In the first series use n = k + 1

$\displaystyle \sum_{k = 0}^\infty (k+1)^2 a_{k+1} z^{k} - \sum_{n=0}^\infty a_n z^n = 0$ - Once again I'm unsure of the starting integer of the sum. Is it right to subtract one when I use n = k + 1?

$\displaystyle \sum_{n = 0}^\infty (n+1)^2 a_{n+1} z^{n} - \sum_{n=0}^\infty a_n z^n = 0$

$\displaystyle \sum_{n = 0}^\infty ((n+1)^2 a_{n+1} - a_n) z^{n} = 0$

$\displaystyle (n+1)^2 a_{n+1} = a_n$

$f(0) = 1 \implies a_0 = 1$

$a_n = \frac{1}{(n!)^2}$
December 16th 2010, 02:23 PM
snowtea

For the summation part:

$\sum_{n=0}^\infty n a_n z^{n-1} = \sum_{n=1}^\infty n a_n z^{n-1}$

You can shift the index, but you don't have to. The summand is 0 when n=0, so you can shift the index by 1 to get rid of adding 0.
If you are unsure, just check if the summand is 0 for the indices you are throwing away.
December 16th 2010, 02:44 PM
liquidFuzz

Ehh... I not sure I got that. If I got $\sum_{n=0}^\infty etc...$ I can differentiate and leave the n = 0 as it is..? How do I know that don't disregard anything exept zero..?
December 16th 2010, 02:49 PM
snowtea

When you different a summation, the safe thing is to not discard anything. If you do discard make sure the parts you discard are 0.
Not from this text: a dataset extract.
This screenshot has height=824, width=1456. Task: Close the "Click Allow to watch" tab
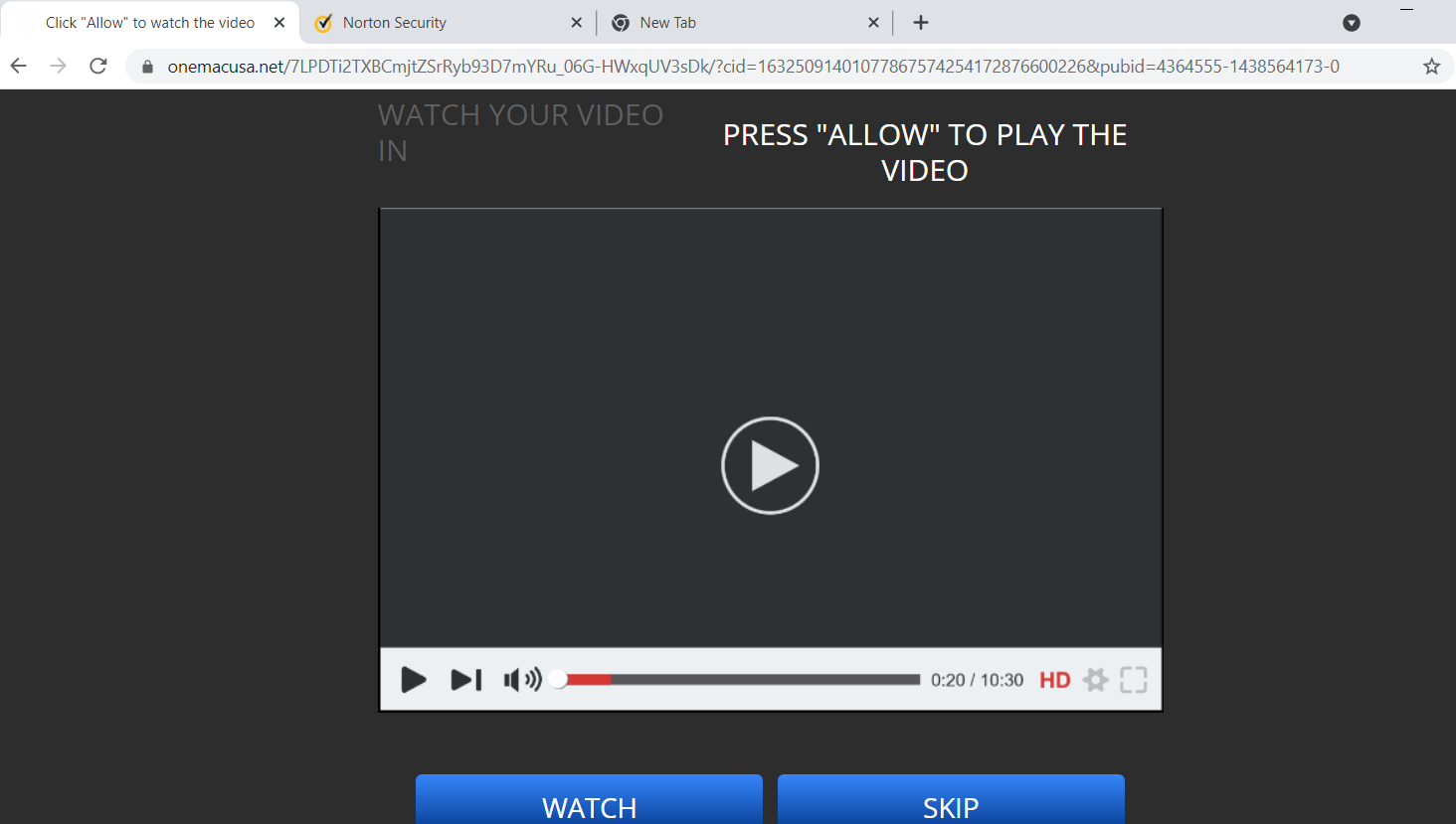pyautogui.click(x=279, y=23)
The reason you want to discard is when you need to shift to combine 2 summations. Example:
$ \displaystyle{ \sum_{n=0}^\infty nx^{n-1} + \sum_{n=0}^\infty x^n \underbrace{=}_{discard} \sum_{n=1}^\infty nx^{n-1} + \sum_{n=0}^\infty x^n }$

$ \displaystyle{ \underbrace{=}_{shift} \sum_{k=0}^\infty (k+1)x^k + \sum_{n=0}^\infty x^n } $

$ \displaystyle{ \underbrace{=}_{renaming} \sum_{n=0}^\infty (n+1)x^n + \sum_{n=0}^\infty x^n \underbrace{=}_{combining} \sum_{n=0}^\infty (n+2)x^n } $
December 16th 2010, 03:16 PM
liquidFuzz

Mhmm, I see. I guess I have to tinker a bit to totally get it. Thanks!
December 17th 2010, 12:55 AM
liquidFuzz

Ok, looking at it with fresh eyes it looks pretty straight forward. However, how do I know that I don't discard a non zero term?
December 17th 2010, 05:59 AM
snowtea

Just plug in the indices you want to discard.

Example:
$ \sum_{n=0}^\infty nx^{n-1} = \sum_{n=1}^\infty nx^{n-1} $

because $nx^{n-1}$ is 0 when you plug in $n=0$
December 17th 2010, 08:44 AM
liquidFuzz

Ahh... and $n(n-1)x^{n-2}$ is zero if $n=0,1$ . Yey brilliant liquid...

I guess it's because I was feeling unsure of how to solve the equation in the first place. Thank you for explaining, and for having such patience.